ADDITIONAL RESOURCES

As companions to this review, we maintain three online curated collections:

Cloud-hosted examples of cell-based cancer models: https://www.scienceopen.com/collection/online-cancer-simulators

Open source cell-based simulation frameworks: https://www.scienceopen.com/collection/open-source-agent-frameworks-biology

Additional reviews of mathematical modeling in cancer: https://www.scienceopen.com/collection/math-modeling-in-cancer-reviews

DISCUSSION

Cell-based methods can track single-cell traits and individual behaviors, which make them well suited for problems where single-cell effects are important, such as stem-cell hierarchies, heterogeneity, invasion, and tumor-immune interactions. They are ideal for hypothesis-driven computational experiments because biologic observations of single-cell behavior can be directly translated to agent rules.

Lattice-based methods are straightforward to implement and fast, which makes them useful for quickly testing new ideas. We show how lattice-based methods have yielded insights on cancer metabolism, cancer stem cells, angiogenesis, the GoG hypothesis, invasion, and cancer immunosurveillance. CA methods remain the most common method for modeling vascular networks, whereas CPMs have investigated the finer details of angiogenesis.

Lattice-based methods are at risk for grid-based artifacts, and their biomechanical realism is limited; off-lattice models can readily incorporate biomechanics and off-lattice cell-cell interactions. As the hypoxia and immunosurveillance examples show, novel structures can arise from the interplay of stochasticity, transport limitations, mechanics, and single-cell characteristics. However, off-lattice models often are computationally demanding, and they generally have many parameters to calibrate. Ultimately, no single method is best for all problems. Modelers should reproduce findings with multiple approaches to avoid algorithm-dependent biases.[88]

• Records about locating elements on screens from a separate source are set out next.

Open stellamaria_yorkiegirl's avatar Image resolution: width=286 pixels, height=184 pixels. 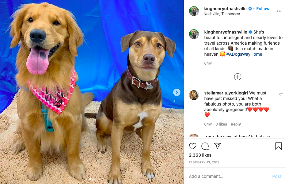click(x=194, y=95)
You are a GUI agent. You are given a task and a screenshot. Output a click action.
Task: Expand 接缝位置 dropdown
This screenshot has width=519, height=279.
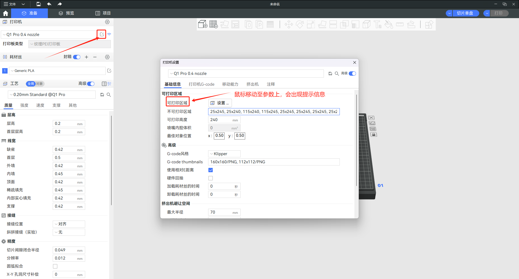(69, 224)
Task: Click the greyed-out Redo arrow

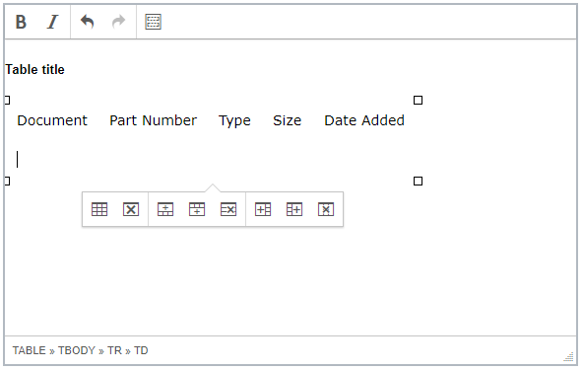Action: 118,22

This is an exciting time to apply cell-based modeling to cancer. Increases in computational power are allowing larger simulation studies with greater sophistication, and high-throughput computing is enabling exploration of high-dimensional parameter spaces.[10] Open source platforms have lowered the barrier to entry for using sophisticated techniques (Table 1). In the future, we envision that cell-based modeling software will be increasingly user friendly, cloud hosted, and open to modular contributions from the community,[88] which would potentiate a community-driven ecosystem of interoperable tools that together exceed the sum of their parts.[1] We are excited to imagine the new insights that are on the horizon.